Here begins the speculative portion of this post (so no predictions here — just some musings.)
There is an interesting feature of the model, insofar as the target real exchange rate is included in the central bank reaction functions. As long as the target real exchange rate remains constant, the model should be stable; and indeed estimation of the model is predicated upon no-parameter-shifts. However, should the target shift (let’s say be depreciated from the US perspective), this will work to offset the Euro area and UK currency depreciation, and hence prevent expenditure switching toward those regions.
Now, would the target real exchange rate ever shift for the US? Followers of the Taylor rule literature know that shifts in targets are not typically contemplated. And indeed, it is debatable whether the Fed includes such a target in its Taylor rule.
That being said, we know that net exports accounted — in a mechanical sense — for almost all of the GDP growth in 2008Q2 [1]. About half of that is from import compression, and the other half is from export growth. To the extent that this is the only sector in the US sustaining growth, one could see the temptation to allow for a looser monetary policy. And as growth slackens in the rest-of-the-world(see Figure 2), surely the temptation will only strengthen.
Figure 2: e-forecasting global activity index, and IMF industrial country index, Sept. 8, 2008.
Now consider what happens if the ECB or BoE also shift (depreciate) their target real exchange rates. That would mitigate the incipient dollar depreciation. In this case, interest rates are driven ever further downward — in the short run (with some lag, inflation will rise, stopping that effect).
This scenario is merely a modern version of the “competitive devaluation” phenomenon often used to interpet international monetary policies during the interwar period.
As I said before, no predictions here. Just something to think about. (As a parenthetical aside, if we end up extending EGTRRA and JGTRRA on top of adding in another $1.3 trillion in tax cuts, piled on top of whatever liability the Treasury will end up after the Fannie/Freddie bailout, then you can skip all the above text; you won’t need any monetary policy to drop the dollar’s value — all those structural budget deficits and associated debt will do the trick.)
[Update: 4:35pm, 9/11, posted in response to GNP’s query]
Yes, there is serial correlation, as indicated by the standard Q-statistic. I should have mentioned that the standard errors used to judge statistical significance are HAC robust standard errors.

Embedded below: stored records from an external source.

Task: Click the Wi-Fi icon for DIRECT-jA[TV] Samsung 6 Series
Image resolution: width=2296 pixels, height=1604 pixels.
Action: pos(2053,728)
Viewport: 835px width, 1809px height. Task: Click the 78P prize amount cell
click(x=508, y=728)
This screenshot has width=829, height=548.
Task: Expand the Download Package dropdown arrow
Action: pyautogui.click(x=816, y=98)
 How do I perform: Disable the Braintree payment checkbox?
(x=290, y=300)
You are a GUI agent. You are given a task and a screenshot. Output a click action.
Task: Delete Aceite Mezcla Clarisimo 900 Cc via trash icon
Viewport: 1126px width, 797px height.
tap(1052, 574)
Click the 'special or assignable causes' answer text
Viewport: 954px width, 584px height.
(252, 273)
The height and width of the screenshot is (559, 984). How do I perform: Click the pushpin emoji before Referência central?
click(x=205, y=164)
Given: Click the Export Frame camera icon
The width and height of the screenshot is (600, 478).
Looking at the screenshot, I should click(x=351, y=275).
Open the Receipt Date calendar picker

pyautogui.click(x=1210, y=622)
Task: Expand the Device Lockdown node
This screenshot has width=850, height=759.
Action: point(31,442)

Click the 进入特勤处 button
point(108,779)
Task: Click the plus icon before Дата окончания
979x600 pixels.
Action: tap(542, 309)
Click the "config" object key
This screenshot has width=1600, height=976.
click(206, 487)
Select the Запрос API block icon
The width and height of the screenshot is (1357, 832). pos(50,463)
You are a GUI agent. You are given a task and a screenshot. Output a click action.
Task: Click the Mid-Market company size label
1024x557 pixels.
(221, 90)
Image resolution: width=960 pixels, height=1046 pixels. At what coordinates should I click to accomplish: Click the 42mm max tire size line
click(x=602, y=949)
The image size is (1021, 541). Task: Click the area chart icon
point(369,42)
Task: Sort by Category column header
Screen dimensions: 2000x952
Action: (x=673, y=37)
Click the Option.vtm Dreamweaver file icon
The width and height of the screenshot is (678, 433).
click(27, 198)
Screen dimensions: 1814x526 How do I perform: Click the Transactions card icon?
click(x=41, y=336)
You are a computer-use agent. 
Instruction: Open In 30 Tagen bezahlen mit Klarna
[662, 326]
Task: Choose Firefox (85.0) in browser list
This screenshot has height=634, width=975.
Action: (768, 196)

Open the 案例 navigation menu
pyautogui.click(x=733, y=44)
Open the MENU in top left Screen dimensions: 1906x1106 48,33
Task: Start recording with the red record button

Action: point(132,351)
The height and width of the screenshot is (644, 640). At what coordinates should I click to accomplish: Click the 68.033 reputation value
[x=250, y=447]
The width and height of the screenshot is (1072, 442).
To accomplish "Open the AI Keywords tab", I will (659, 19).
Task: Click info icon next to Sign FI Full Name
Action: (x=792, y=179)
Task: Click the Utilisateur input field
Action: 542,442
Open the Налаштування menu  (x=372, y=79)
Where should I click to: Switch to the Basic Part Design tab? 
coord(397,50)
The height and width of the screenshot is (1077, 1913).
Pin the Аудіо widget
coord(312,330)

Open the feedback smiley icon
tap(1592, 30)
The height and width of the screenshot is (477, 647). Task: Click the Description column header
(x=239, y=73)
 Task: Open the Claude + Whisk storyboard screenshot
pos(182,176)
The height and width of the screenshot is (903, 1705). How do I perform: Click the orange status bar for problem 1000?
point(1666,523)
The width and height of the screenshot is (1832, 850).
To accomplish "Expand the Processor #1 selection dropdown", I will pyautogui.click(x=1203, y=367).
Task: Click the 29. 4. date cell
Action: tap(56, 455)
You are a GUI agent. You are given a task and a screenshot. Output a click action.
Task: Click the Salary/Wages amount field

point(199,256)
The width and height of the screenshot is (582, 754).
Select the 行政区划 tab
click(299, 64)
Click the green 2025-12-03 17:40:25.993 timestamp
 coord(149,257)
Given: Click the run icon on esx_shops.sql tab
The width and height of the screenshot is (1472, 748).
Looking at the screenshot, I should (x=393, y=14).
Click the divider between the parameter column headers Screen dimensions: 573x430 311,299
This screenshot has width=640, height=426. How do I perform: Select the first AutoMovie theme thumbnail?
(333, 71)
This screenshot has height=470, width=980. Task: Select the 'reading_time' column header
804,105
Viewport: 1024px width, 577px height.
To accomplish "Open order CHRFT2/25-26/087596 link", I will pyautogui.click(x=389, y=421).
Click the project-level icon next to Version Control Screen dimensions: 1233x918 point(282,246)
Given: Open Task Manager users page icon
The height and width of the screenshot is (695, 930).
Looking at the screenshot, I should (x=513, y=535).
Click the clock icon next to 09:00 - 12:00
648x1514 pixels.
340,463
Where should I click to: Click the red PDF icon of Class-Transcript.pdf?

Below is the requested graph.
Figure 3: Actual (red), fitted (green) and residual (blue) from equation.
That being said, we know that net exports accounted — in a mechanical sense — for almost all of the GDP growth in 2008Q2
While certainly true for Q2 in some sense, I just wanted to explore this a bit.
Although GDP = C + I + G + E minus M,
Its also true that imports are not part of GDP.
Theyre only subtracted as a macro variable because they arent subtracted at the micro level in the preceding aggregation.
So a larger or smaller M, other things held strictly equal, doesnt change GDP.
Because imports are not part of GDP, is it really correct to posit functional relationships using imports as the argument, as we often do for GDP or GDP growth?
By extension, is it really correct to do the same thing for the quantity (E minus M)?
(E minus M) is obviously useful as a flow of funds variable but shouldnt it be used more carefully in GDP assessments?
E.g. a larger or smaller M, other things held strictly equal, will change the current account deficit, but as noted above, not GDP.
Did you mean anything like this when you used the words mechanical sense?
Isn’t the $XEU already at $1.42? With trendlines, I’ll go for $1.37.
Menzie,
Budget deficits and the value of the dollar and interest rates do not correlate very well. The late 1970s saw the debt to gdp ratio drop yet interest rates went up and the value of the dollar dropped. The opposite occurred in the 1980s; large deficits, falling interest rates and a strenghtening dollar. Even the last few years contradict conventional thinking. The public debt to gdp ratio was falling while the dollar was losing value. Now the budget deficit is predicted to increase to $400-500B and the dollar is improving. Based on history, I would not speculate, predict, or assume anything about the relationship between budget deficits and interest rates or the dollar.
Sorry,
Forgot to put my name (markg) on my post (anonymous at 06:31).
anon: I meant changes in net expors accounted for almost all GDP growth in exactly the sense you mentioned — in an accounting sense.
br: Yes, we’re at $1.41 today, but there’s no particular reason to be believe we’ll be there at end-June 2009. The correlations I’m exploting pertains to 4-quarter changes and the Taylor rule fundamentals. One might believe in “long swings” (slightly more sophisticated than trend lines), but I’m not sure a Markov-switching procedure would necessarily identify the move from $1.60 to $1.42 as a regime switch.
markg: Well, yes, a simple bivariate correlation would not verify a simple budget deficit/dollar story. But we don’t live in a bivariate world — and this is why we use multiple regression…
I do disagree with your characterization of publicly-held-debt. If you look at Figure 2 in this post, you will see that the trajectory of debt-to-GDP ratio changed drastically in FY2001, and is now approximately 5 ppts of GDP higher than it was in FY2001. And where is the dollar on a trade weighted basis relative to 2001? Looks about 35% in Figure 1 in this post.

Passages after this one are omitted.